Hey everyone! I'm in the process of moving a large environment from on-premises to Azure, and I've been doing delta syncs with rsync every few days to prepare for the cutover. I'm currently dealing with a pretty rough situation—22 million files totaling about 5TB. Unfortunately, these delta syncs are taking over 3 days to complete, which seems excessive. I've tried tweaking various settings like nconnect and not using atime, as well as several other professional suggestions I could think of. I'm running it on an Azure VM with an on-premises Isilon share and an Azure NFS share mounted. Splitting the directories for multi-threading hasn't helped much since they're quite nested and unbalanced in file counts. I'm looking for any suggestions or maybe some hacky solutions to speed this up. I don't have limitations on bandwidth or VM resources. It just takes an enormous amount of time to compare the metadata of these 22 million files. Any ideas?
6 Answers
If you're open to alternatives, rclone might work better for you. You can use 'parallel' to run multiple instances of rclone to speed things up significantly.

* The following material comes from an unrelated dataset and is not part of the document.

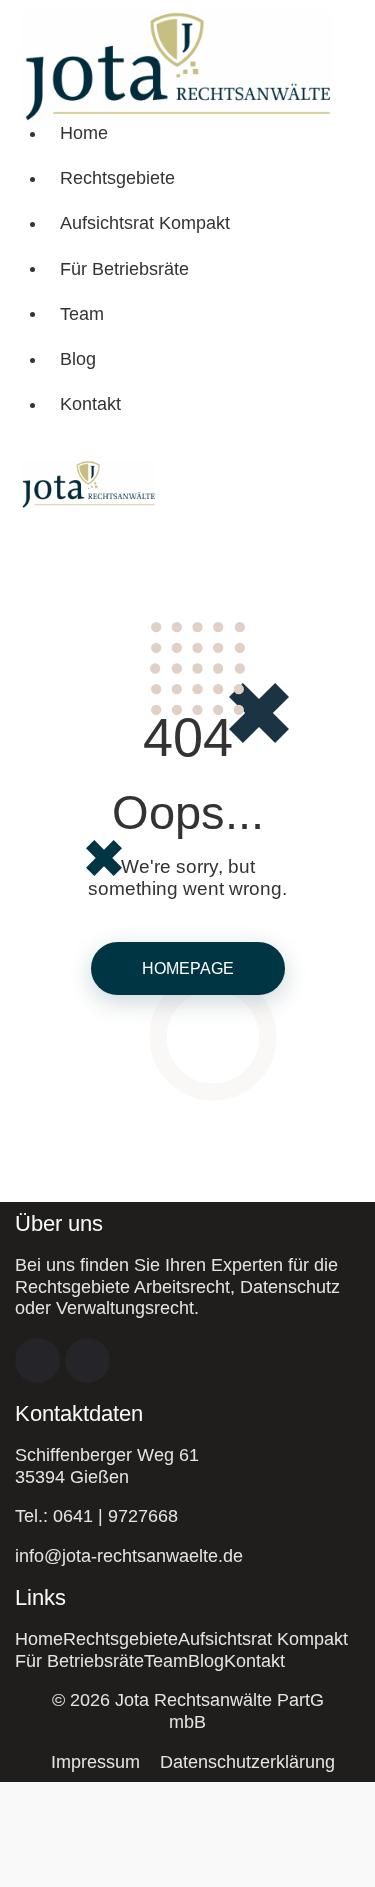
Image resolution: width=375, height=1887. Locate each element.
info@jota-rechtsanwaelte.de (129, 1556)
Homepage (188, 968)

Though gathering the file lists takes time, the actual transfer is pretty snappy with the right setup!
Rsync can be pretty sluggish for large file transfers, especially from network shares like NFS. Have you considered using azcopy instead? It's specifically designed for cloud transfers and might serve you better.
If preserving file permissions isn't crucial, Resilio Sync could be a good alternative. After the initial hash is calculated, it monitors for changes and only transfers new data, which saves a ton of time. It uses a bit torrent protocol to manage this efficiently.
If the initial copy of 5TB is all that matters right now, consider creating a compressed archive for seeding, unpack it in the cloud, and then just run rsync for any delta updates. If you need to do the transfer directly, I suggest using tar for the initial copy: `(cd /src/dir && tar cf - .) | (cd /dst/dir && tar xvf -)`. You could use SSH or add mbuffer to enhance the transfer speed.
The main bottleneck with rsync is definitely its handling of metadata, especially with such a massive number of files. A simpler alternative could be using tar combined with mbuffer for maximum performance; however, that approach won't support updates to files. You might want to run something like this: `tar -cf - /data/folder | mbuffer -m 8G | tar -xf - -C /data/folder`. Make sure to track the speed using `pv` if you go this route. For updated files, you could use the `find` command to only copy files modified in the last week.
When I last checked, rsync works on a single thread by default. As soon as I switched to multi-threading, I was able to fully utilize my bandwidth. Perhaps give that a go!
I’ve actually completed the initial copies and I’m exploring nsync now. I thought nconnect might help with metadata handling, but it didn’t improve anything.